Providers say they prefer that people pay for cryopreservation services by designating their firm as the beneficiary of a life insurance policy, although clearly sizable quantities of cash would also be acceptable.
“The great majority of cryonicists fund their cryonics arrangements by having a life insurance policy that names a cryonics organization as the beneficiary in the event of their death. There are other funding arrangements, but designating their estate to make the payments is not allowed because that would involve delays, and a probate process that could be contested,” Best writes.
Cryopreservation, itself, appears to come in several flavours: whole body or “neuro.” The latter, in turn, seems available in “head only” or “brain only” varieties.
It’s all about “neuropreservation,” according to Alcor’s website. “Cryopreservation that is focused on doing the best possible job to preserve the human brain is called ‘neuropreservation’. The brain is a fragile organ that cannot be removed from the skull without injury, so it is left within the skull during preservation and storage for good ethical and scientific reasons. This gives rise to the mistaken impression that Alcor preserves ‘heads’. It is more accurate to say that Alcor preserves brains in the least injurious way possible. As a practical matter, cephalic isolation (or ‘neuroseparation’) is performed by surgical transection at the sixth cervical vertebrae. Non-cryopreserved tissue is handled in accordance with member wishes. Cremation is common.”
The choice, in turn, affects the price tag of services. Alcor is the sole provider offering the neuro option, for a mere US$80 000, as compared with US$200 000 typically sought for complete body treatment. More than half of Alcor’s 110 cryonics patients are neuro cases (http://alcor.org/cases.html).

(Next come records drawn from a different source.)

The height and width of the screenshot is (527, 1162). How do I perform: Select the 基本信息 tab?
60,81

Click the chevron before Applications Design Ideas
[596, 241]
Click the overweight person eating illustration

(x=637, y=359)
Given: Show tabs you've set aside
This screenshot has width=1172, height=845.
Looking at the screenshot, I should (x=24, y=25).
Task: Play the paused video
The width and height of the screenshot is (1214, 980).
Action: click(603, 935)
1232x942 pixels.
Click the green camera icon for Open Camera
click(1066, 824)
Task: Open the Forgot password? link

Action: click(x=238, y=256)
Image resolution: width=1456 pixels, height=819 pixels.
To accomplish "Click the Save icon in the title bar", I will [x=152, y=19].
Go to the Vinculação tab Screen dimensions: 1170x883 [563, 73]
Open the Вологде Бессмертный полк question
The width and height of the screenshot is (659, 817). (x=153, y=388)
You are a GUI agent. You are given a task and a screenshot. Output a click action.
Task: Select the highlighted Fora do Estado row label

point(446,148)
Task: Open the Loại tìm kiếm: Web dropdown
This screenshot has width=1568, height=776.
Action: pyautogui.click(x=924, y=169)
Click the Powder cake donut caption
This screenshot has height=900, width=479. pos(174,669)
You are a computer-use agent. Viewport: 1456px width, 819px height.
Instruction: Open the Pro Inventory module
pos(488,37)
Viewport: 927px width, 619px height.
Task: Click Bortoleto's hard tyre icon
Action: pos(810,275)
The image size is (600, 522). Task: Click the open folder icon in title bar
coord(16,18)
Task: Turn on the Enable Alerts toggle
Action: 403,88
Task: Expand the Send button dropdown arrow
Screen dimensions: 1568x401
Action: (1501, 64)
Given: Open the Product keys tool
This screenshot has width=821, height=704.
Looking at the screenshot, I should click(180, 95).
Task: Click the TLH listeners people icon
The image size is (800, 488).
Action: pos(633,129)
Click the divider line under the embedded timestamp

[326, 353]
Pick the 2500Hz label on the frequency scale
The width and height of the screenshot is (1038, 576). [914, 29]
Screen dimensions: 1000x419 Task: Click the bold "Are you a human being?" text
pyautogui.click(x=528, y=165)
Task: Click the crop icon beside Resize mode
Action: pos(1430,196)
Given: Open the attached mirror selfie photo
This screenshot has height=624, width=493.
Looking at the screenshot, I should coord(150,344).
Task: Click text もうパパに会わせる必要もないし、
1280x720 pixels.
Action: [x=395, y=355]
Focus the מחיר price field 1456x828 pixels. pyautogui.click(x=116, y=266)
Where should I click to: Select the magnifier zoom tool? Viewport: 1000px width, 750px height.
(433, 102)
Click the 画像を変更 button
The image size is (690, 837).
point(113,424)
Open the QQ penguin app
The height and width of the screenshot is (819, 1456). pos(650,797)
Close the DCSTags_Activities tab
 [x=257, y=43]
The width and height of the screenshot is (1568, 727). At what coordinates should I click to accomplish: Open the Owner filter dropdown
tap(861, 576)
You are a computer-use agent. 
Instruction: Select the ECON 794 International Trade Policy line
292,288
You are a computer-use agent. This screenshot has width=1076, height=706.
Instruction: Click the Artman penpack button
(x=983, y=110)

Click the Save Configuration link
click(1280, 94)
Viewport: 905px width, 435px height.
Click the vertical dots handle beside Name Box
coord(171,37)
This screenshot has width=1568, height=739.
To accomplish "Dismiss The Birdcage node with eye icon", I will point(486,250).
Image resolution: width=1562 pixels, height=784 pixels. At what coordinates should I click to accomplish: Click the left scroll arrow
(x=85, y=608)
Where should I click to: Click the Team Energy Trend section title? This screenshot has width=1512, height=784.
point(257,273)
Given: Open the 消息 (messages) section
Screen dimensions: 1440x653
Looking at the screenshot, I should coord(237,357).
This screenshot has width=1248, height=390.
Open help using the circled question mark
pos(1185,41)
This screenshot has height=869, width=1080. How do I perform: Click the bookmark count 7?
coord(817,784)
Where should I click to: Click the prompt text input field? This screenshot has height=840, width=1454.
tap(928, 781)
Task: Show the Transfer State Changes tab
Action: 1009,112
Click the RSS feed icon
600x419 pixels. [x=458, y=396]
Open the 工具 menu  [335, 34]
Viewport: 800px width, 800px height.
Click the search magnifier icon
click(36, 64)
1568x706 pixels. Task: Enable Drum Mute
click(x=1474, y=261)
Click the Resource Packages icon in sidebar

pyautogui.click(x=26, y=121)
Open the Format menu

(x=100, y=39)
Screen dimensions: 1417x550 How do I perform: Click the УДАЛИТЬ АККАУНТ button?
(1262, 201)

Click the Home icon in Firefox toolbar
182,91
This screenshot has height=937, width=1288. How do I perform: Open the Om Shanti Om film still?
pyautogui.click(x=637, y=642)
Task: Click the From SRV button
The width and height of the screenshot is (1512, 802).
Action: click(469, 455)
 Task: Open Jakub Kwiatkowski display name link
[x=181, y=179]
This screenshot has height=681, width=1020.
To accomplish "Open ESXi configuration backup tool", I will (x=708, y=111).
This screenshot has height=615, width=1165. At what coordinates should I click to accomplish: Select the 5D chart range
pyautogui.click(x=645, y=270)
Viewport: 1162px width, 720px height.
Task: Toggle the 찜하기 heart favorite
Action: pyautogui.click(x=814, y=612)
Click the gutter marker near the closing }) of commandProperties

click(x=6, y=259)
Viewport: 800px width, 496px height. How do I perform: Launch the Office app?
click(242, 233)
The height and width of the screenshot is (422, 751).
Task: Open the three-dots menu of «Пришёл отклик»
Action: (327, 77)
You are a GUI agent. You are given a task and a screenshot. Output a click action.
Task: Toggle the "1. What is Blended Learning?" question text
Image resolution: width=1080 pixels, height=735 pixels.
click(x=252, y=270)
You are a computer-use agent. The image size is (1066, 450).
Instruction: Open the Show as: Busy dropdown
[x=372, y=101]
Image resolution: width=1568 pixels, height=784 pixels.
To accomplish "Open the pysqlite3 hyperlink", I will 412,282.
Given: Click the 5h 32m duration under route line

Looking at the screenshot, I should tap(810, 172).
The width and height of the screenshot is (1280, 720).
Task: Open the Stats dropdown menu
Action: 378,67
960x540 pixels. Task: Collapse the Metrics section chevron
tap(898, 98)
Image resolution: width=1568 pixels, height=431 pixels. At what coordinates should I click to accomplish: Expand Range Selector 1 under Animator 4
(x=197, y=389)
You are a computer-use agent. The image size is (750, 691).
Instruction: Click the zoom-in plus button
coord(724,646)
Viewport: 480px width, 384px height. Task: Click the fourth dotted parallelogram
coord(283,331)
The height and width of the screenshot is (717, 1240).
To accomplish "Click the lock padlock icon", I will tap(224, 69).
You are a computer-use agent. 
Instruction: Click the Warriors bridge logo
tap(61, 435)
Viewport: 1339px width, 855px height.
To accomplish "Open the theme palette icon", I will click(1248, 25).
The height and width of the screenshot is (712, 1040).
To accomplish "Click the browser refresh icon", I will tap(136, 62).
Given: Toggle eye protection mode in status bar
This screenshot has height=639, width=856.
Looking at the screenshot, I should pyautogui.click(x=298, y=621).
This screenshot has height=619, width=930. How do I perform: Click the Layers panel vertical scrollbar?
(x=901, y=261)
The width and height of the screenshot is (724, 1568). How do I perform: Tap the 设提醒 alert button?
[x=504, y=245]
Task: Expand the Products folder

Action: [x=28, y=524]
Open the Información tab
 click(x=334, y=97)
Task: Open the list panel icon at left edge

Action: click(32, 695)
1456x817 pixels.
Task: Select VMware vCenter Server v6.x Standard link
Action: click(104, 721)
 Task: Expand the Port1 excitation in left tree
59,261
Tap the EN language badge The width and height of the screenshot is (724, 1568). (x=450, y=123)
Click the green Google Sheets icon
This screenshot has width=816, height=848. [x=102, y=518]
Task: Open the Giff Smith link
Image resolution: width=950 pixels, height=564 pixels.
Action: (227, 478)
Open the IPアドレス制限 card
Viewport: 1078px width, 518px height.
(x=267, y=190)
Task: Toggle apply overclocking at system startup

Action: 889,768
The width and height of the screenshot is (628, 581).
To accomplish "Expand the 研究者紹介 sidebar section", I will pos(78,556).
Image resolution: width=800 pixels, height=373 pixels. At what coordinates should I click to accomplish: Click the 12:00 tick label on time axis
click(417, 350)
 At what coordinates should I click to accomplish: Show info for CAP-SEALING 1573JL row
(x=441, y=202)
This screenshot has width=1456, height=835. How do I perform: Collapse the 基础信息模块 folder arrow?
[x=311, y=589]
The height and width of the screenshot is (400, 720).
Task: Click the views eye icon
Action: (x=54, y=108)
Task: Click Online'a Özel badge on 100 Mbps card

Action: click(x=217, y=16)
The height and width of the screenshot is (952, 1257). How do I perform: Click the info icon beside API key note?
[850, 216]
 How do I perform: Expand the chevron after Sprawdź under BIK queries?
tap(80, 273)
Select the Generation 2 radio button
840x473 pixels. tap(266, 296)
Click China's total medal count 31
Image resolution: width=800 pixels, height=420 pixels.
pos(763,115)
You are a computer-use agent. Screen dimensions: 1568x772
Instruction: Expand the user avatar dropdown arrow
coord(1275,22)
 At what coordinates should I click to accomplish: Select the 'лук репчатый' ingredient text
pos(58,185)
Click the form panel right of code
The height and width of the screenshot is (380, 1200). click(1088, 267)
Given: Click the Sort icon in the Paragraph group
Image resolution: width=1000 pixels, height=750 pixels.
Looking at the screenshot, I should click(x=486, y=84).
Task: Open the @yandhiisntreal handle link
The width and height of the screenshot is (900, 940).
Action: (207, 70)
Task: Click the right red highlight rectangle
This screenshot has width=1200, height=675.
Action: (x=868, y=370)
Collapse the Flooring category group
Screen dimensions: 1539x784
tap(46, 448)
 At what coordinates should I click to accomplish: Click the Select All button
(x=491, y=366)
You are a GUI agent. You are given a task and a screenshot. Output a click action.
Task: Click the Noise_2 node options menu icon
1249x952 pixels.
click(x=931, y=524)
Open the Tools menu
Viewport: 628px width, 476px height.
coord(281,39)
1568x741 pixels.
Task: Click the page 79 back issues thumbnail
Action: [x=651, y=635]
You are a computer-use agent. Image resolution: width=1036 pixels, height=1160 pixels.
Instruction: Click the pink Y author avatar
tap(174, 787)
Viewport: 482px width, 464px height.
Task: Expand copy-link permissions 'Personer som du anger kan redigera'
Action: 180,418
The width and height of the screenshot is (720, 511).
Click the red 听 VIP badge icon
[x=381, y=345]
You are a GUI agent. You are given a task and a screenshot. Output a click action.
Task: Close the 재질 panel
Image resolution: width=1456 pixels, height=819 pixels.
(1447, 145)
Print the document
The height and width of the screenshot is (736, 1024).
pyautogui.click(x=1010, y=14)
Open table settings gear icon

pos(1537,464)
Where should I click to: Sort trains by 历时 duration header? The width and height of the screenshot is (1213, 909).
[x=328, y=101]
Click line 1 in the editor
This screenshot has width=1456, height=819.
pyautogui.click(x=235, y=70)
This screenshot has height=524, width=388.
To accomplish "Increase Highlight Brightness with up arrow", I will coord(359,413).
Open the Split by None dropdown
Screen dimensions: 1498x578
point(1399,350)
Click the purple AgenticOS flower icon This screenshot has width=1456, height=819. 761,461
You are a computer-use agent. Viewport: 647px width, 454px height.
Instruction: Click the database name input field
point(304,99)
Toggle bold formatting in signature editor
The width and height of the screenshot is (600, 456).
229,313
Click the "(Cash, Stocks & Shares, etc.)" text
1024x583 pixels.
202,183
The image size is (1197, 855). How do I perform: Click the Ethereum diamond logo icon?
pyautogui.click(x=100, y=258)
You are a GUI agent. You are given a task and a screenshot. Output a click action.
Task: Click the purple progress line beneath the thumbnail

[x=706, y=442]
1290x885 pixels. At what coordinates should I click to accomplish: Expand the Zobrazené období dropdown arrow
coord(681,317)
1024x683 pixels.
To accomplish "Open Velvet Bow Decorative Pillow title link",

The neuro option invariably engenders bad publicity, Best says.
Or as the firm’s website notes, “journalists and horror novelists invariably have a field day with ‘frozen severed heads,’ and focus not on the scientific or humanitarian sense of cryonics, but on making cryonics look grotesque or ridiculous” (http://cryonics.org/prod.html).
Neither Canada nor the US prohibits the practice of cryonics, though provincial legislation in BC restricts the marketing of cryonics. No person may sell or offer to sell “an arrangement for the preservation or storage of human remains ... on the expectation of the resuscitation of human remains at a future time” according to the province’s “Cremation, Internment and Funeral Services Act” (www.bclaws.ca/EPLibraries/bclaws_new/document/ID/freeside/00_04035_01).
That’s occasionally caused a problem, says 27-year-old Keegan Macintosh, a third-year law student at the University of British Columbia, a director of the Cryonics Society of Canada and head of the UBC Life Extension Club.
Although BC’s law only restricts the sale and marketing of cryonics arrangements, it does not prohibit people from making arrangements with providers in the US and does not prohibit funeral directors in BC from assisting in the preparation and transport of patients to a storage facility, Macintosh says.
Cryonicists would nevertheless like to see it struck from the books, he adds. “It remains to be seen whether the mere existence of the law is having what you might call a chilling effect — pardon the pun — on funeral directors in British Columbia.”